Kemudian menemukan teknik propagasi yang murah, cepat, dan optimal, dengan kata lain persen keberhasilannya tinggi, dan diakhiri dengan strategi yang optimal untuk pemulihan ekosistem, termasuk di dalamnya adalah tumbuhan langka tersebut. Optimal dalam hal ini adalah menjamin persen tumbuh penanaman bibit di habitat alam tetap tinggi.
Salah satu upaya nyata yang telah dilakukan tim gabungan antara Balai Taman Nasional Gunung Halimun Salak KLHK, Pusat Riset Ekologi dan Etnobiologi BRIN, IPB University, Yayasan Botanika, Perhimpunan Masyarakat Etnobiologi Indonesia (PMEI), TP Sungkai, Botanic Gardens Conservation International (BGCI), Franklinia Fondation, dan berbagai kelompok tani hutan yang terlibat telah sampai pada tahap keberhasilan perbanyakan.
Meskipun tahap penanaman belum dilakukan, namun minimal setengah dari total tahapan sudah ditunaikan.
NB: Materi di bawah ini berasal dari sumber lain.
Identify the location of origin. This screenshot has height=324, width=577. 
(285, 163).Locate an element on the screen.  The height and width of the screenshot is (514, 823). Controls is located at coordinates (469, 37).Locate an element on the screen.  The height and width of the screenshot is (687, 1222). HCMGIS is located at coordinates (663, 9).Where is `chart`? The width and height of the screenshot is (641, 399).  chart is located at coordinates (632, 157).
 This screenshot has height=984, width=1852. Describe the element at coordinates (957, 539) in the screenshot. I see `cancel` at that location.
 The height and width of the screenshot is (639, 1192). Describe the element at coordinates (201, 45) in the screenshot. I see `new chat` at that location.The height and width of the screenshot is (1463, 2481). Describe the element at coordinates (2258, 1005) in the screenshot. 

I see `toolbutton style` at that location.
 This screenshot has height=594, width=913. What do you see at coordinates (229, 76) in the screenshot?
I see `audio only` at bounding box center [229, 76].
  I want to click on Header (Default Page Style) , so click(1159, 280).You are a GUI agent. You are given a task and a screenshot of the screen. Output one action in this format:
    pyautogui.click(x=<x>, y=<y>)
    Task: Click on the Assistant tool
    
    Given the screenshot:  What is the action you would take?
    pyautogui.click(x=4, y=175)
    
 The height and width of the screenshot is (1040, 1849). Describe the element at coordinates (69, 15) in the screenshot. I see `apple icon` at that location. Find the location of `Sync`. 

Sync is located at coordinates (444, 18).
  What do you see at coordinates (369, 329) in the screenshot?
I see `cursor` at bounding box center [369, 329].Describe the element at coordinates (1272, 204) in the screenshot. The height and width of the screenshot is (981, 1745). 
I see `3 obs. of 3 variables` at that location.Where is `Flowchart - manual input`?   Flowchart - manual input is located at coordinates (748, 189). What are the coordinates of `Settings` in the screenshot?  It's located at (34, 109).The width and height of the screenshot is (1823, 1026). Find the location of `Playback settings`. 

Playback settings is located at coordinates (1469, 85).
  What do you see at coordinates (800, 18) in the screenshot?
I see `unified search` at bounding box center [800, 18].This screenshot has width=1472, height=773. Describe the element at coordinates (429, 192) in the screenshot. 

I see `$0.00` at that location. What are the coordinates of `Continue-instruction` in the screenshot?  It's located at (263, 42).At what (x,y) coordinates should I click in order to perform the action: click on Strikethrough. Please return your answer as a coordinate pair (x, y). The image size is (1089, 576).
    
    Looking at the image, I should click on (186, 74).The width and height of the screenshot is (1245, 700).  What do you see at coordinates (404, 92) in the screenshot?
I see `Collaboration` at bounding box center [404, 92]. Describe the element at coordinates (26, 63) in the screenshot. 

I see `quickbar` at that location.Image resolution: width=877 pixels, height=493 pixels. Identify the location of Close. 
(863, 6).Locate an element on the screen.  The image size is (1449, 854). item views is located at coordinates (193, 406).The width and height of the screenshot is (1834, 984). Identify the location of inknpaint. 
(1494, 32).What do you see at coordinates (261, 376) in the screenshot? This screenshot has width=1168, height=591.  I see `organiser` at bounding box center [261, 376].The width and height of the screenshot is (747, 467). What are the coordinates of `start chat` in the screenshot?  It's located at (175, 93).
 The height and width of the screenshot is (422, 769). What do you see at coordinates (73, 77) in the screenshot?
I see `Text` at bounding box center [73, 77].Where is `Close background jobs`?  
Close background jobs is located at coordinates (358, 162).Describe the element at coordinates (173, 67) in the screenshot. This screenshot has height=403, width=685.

Selain itu, penguatan kompetensi dan berbagi pengalaman dan informasi pengenalan jenis dan teknik perbanyakan juga sudah dilakukan di antara para pihak, termasuk pelibatan Kelompok Wanita Tani. Hal ini menjadi ikhtiar bersama para pihak untuk tetap menjaga keberlanjutan tumbuhan langka Indonesia, dalam hal ini Saninten dan Tungurut.